WHAT THE EXERCISE ASKS: Reproduce the listing exactly, so that no line differs from the original.

#####

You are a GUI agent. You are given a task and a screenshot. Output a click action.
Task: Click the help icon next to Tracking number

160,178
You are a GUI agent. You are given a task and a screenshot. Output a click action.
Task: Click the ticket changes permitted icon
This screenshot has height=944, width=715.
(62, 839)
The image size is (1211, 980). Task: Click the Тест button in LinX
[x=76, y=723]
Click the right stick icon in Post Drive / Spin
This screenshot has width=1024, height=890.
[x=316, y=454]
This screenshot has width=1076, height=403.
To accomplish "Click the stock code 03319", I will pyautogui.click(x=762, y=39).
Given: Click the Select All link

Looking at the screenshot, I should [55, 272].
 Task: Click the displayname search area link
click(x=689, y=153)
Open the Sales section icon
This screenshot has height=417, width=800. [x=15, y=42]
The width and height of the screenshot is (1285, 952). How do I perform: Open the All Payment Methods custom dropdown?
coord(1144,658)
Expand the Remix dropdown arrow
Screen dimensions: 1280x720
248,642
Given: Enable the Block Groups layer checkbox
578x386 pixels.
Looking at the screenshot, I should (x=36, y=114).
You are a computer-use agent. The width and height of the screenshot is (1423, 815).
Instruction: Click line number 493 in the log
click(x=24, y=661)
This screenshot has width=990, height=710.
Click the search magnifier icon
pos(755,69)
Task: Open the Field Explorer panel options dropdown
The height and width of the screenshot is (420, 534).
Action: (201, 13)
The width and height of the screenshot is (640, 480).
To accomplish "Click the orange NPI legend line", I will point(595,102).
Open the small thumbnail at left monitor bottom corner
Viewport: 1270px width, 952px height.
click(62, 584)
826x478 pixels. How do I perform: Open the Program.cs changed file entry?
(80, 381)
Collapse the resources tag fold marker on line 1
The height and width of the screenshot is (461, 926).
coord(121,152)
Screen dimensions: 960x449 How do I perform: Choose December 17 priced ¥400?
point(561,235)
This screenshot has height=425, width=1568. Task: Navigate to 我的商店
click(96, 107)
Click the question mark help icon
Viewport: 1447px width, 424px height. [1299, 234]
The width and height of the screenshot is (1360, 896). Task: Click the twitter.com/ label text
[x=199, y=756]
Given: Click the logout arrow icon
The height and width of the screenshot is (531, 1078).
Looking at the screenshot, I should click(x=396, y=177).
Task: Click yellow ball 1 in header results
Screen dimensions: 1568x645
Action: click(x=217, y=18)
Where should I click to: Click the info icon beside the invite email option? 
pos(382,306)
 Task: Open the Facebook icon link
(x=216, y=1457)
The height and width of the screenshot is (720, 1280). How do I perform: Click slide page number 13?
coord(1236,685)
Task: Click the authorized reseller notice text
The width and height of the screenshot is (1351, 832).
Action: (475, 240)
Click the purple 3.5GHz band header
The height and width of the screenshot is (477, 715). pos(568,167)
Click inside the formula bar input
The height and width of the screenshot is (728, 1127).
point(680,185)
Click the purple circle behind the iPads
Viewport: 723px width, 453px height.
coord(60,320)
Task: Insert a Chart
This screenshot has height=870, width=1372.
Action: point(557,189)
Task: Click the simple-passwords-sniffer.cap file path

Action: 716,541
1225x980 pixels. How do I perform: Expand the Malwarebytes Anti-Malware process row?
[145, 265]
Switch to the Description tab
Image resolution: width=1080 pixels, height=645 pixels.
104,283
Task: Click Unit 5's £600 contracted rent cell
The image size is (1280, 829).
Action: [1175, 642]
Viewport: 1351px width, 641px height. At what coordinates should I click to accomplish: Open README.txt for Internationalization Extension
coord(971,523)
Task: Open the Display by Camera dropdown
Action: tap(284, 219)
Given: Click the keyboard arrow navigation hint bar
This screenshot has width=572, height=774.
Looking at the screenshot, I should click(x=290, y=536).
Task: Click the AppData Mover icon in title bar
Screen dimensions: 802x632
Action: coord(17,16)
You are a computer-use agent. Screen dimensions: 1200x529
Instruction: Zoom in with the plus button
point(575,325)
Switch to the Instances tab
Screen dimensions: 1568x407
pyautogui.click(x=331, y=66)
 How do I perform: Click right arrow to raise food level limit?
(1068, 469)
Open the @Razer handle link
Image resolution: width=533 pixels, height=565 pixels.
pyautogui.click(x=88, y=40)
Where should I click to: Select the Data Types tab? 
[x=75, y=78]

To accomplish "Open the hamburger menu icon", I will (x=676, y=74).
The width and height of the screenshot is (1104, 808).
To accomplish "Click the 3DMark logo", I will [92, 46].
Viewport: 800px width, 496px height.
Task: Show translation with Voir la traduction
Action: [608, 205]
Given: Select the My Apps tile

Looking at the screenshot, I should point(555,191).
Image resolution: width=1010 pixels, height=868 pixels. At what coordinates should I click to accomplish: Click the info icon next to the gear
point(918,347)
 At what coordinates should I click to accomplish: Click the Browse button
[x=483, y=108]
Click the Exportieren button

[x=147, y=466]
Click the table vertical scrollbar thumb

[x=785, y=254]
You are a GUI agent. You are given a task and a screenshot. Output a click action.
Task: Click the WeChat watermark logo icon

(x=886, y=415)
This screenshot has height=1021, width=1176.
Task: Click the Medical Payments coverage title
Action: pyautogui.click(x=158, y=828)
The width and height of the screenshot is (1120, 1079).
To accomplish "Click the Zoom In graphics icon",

#####

RESPONSE BELOW:
You are a GUI agent. You are given a task and a screenshot. Output a click action.
Task: Click the help icon next to Tracking number

160,178
You are a GUI agent. You are given a task and a screenshot. Output a click action.
Task: Click the ticket changes permitted icon
This screenshot has height=944, width=715.
(62, 839)
The image size is (1211, 980). Task: Click the Тест button in LinX
[x=76, y=723]
Click the right stick icon in Post Drive / Spin
This screenshot has width=1024, height=890.
[x=316, y=454]
This screenshot has width=1076, height=403.
To accomplish "Click the stock code 03319", I will pyautogui.click(x=762, y=39).
Given: Click the Select All link

Looking at the screenshot, I should [55, 272].
 Task: Click the displayname search area link
click(x=689, y=153)
Open the Sales section icon
This screenshot has height=417, width=800. [x=15, y=42]
The width and height of the screenshot is (1285, 952). How do I perform: Open the All Payment Methods custom dropdown?
coord(1144,658)
Expand the Remix dropdown arrow
Screen dimensions: 1280x720
248,642
Given: Enable the Block Groups layer checkbox
578x386 pixels.
Looking at the screenshot, I should (x=36, y=114).
You are a computer-use agent. The width and height of the screenshot is (1423, 815).
Instruction: Click line number 493 in the log
click(x=24, y=661)
This screenshot has width=990, height=710.
Click the search magnifier icon
pos(755,69)
Task: Open the Field Explorer panel options dropdown
The height and width of the screenshot is (420, 534).
Action: (201, 13)
The width and height of the screenshot is (640, 480).
To accomplish "Click the orange NPI legend line", I will point(595,102).
Open the small thumbnail at left monitor bottom corner
Viewport: 1270px width, 952px height.
click(62, 584)
826x478 pixels. How do I perform: Open the Program.cs changed file entry?
(80, 381)
Collapse the resources tag fold marker on line 1
The height and width of the screenshot is (461, 926).
coord(121,152)
Screen dimensions: 960x449 How do I perform: Choose December 17 priced ¥400?
point(561,235)
This screenshot has height=425, width=1568. Task: Navigate to 我的商店
click(96, 107)
Click the question mark help icon
Viewport: 1447px width, 424px height. [1299, 234]
The width and height of the screenshot is (1360, 896). Task: Click the twitter.com/ label text
[x=199, y=756]
Given: Click the logout arrow icon
The height and width of the screenshot is (531, 1078).
Looking at the screenshot, I should click(x=396, y=177).
Task: Click yellow ball 1 in header results
Screen dimensions: 1568x645
Action: click(x=217, y=18)
Where should I click to: Click the info icon beside the invite email option? 
pos(382,306)
 Task: Open the Facebook icon link
(x=216, y=1457)
The height and width of the screenshot is (720, 1280). How do I perform: Click slide page number 13?
coord(1236,685)
Task: Click the authorized reseller notice text
The width and height of the screenshot is (1351, 832).
Action: (475, 240)
Click the purple 3.5GHz band header
The height and width of the screenshot is (477, 715). pos(568,167)
Click inside the formula bar input
The height and width of the screenshot is (728, 1127).
point(680,185)
Click the purple circle behind the iPads
Viewport: 723px width, 453px height.
coord(60,320)
Task: Insert a Chart
This screenshot has height=870, width=1372.
Action: point(557,189)
Task: Click the simple-passwords-sniffer.cap file path

Action: 716,541
1225x980 pixels. How do I perform: Expand the Malwarebytes Anti-Malware process row?
[145, 265]
Switch to the Description tab
Image resolution: width=1080 pixels, height=645 pixels.
104,283
Task: Click Unit 5's £600 contracted rent cell
The image size is (1280, 829).
Action: [1175, 642]
Viewport: 1351px width, 641px height. At what coordinates should I click to accomplish: Open README.txt for Internationalization Extension
coord(971,523)
Task: Open the Display by Camera dropdown
Action: tap(284, 219)
Given: Click the keyboard arrow navigation hint bar
This screenshot has width=572, height=774.
Looking at the screenshot, I should click(x=290, y=536).
Task: Click the AppData Mover icon in title bar
Screen dimensions: 802x632
Action: coord(17,16)
You are a computer-use agent. Screen dimensions: 1200x529
Instruction: Zoom in with the plus button
point(575,325)
Switch to the Instances tab
Screen dimensions: 1568x407
pyautogui.click(x=331, y=66)
 How do I perform: Click right arrow to raise food level limit?
(1068, 469)
Open the @Razer handle link
Image resolution: width=533 pixels, height=565 pixels.
pyautogui.click(x=88, y=40)
Where should I click to: Select the Data Types tab? 
[x=75, y=78]

To accomplish "Open the hamburger menu icon", I will (x=676, y=74).
The width and height of the screenshot is (1104, 808).
To accomplish "Click the 3DMark logo", I will [92, 46].
Viewport: 800px width, 496px height.
Task: Show translation with Voir la traduction
Action: [608, 205]
Given: Select the My Apps tile

Looking at the screenshot, I should point(555,191).
Image resolution: width=1010 pixels, height=868 pixels. At what coordinates should I click to accomplish: Click the info icon next to the gear
point(918,347)
 At what coordinates should I click to accomplish: Click the Browse button
[x=483, y=108]
Click the Exportieren button

[x=147, y=466]
Click the table vertical scrollbar thumb

[x=785, y=254]
You are a GUI agent. You are given a task and a screenshot. Output a click action.
Task: Click the WeChat watermark logo icon

(x=886, y=415)
This screenshot has height=1021, width=1176.
Task: Click the Medical Payments coverage title
Action: pyautogui.click(x=158, y=828)
The width and height of the screenshot is (1120, 1079).
To accomplish "Click the Zoom In graphics icon",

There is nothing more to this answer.